[[ PROVIDED DATA, beginning ]]

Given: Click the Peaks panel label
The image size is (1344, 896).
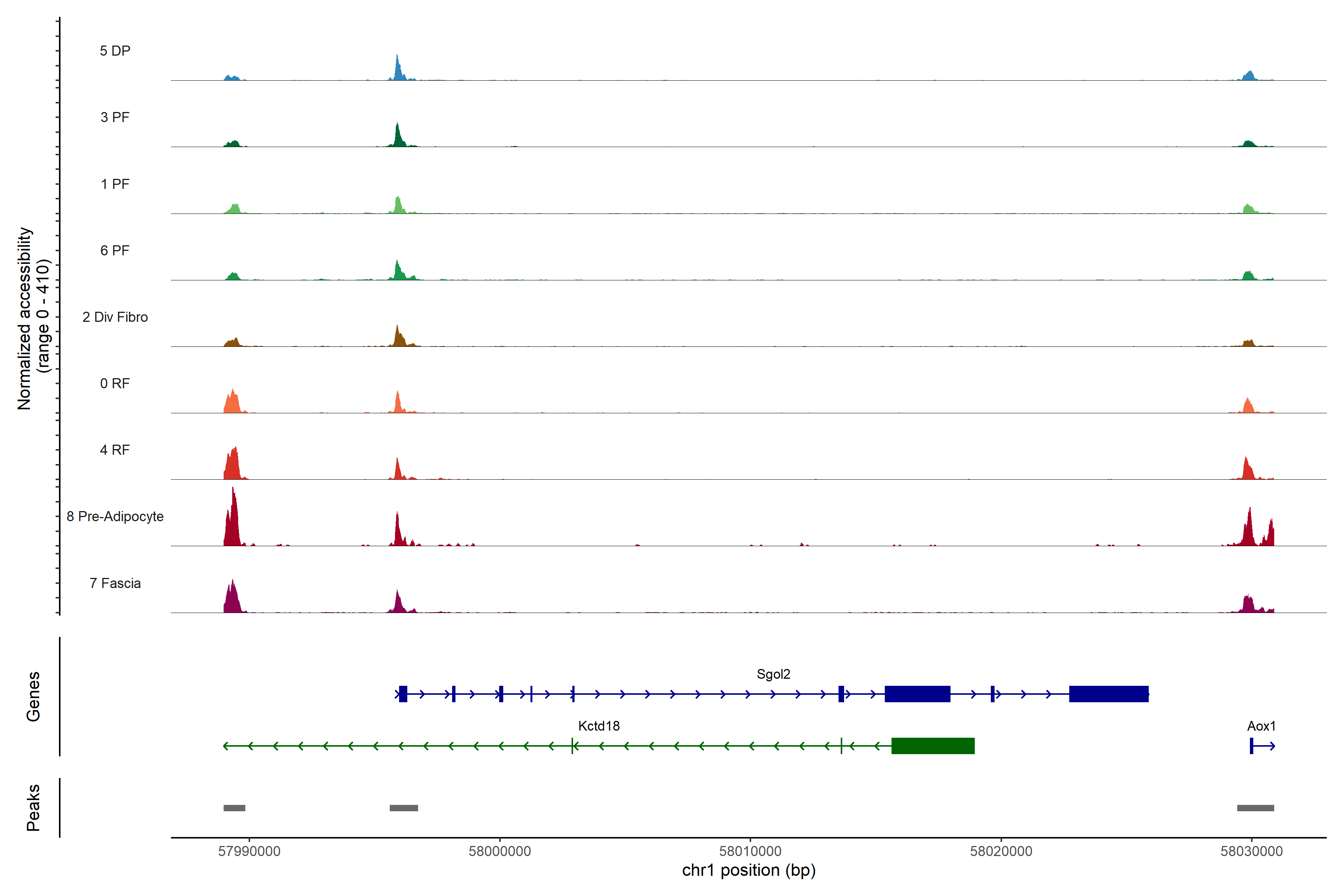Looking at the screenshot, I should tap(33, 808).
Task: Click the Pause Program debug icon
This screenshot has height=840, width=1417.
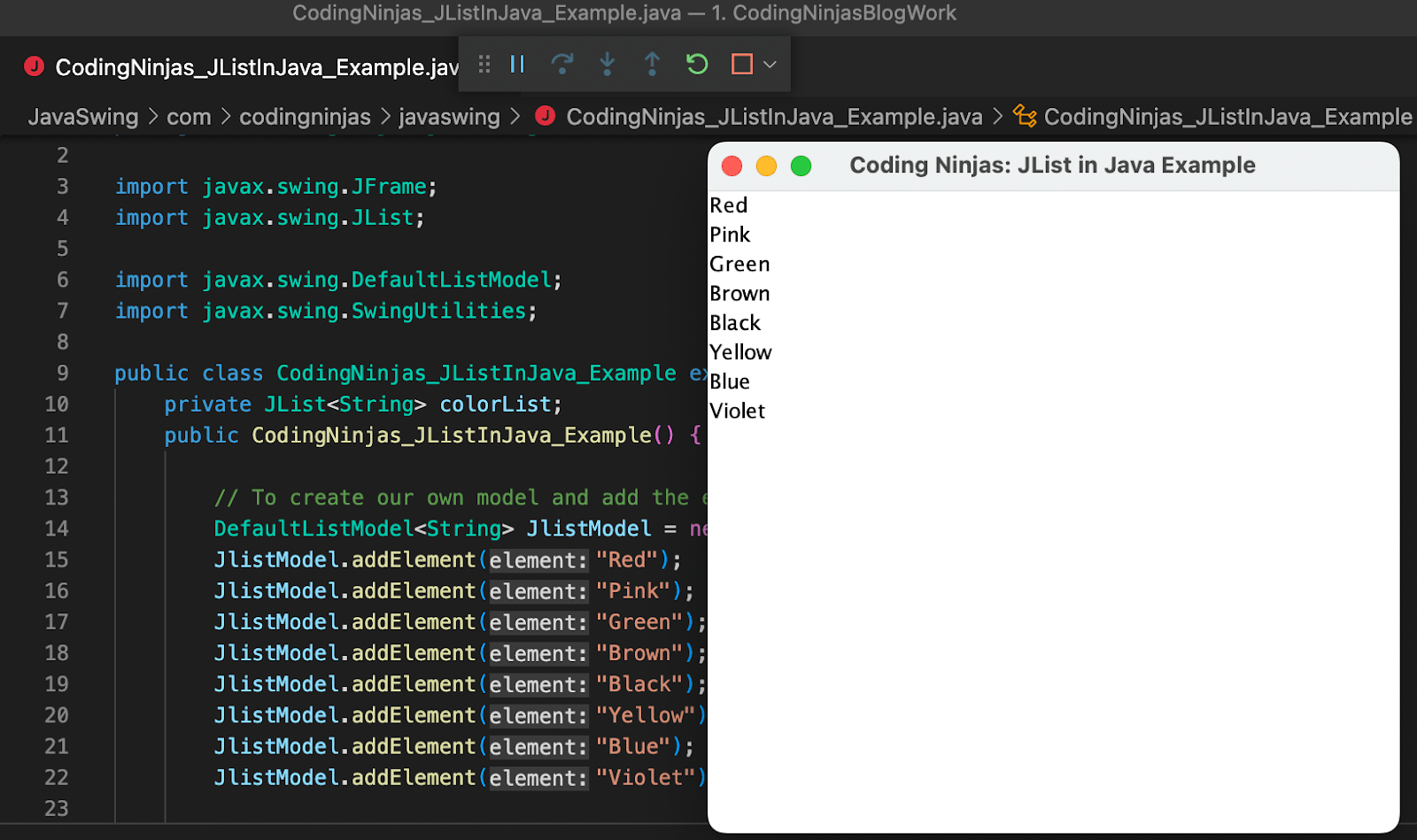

[[ PROVIDED DATA, end ]]

• **THE TASK**: Set down every entry exactly; omit the pictures.

• **SOLUTION TO THIS TASK**:
Given: Click the Peaks panel label
The image size is (1344, 896).
Looking at the screenshot, I should tap(33, 808).
Task: Click the Pause Program debug icon
This screenshot has height=840, width=1417.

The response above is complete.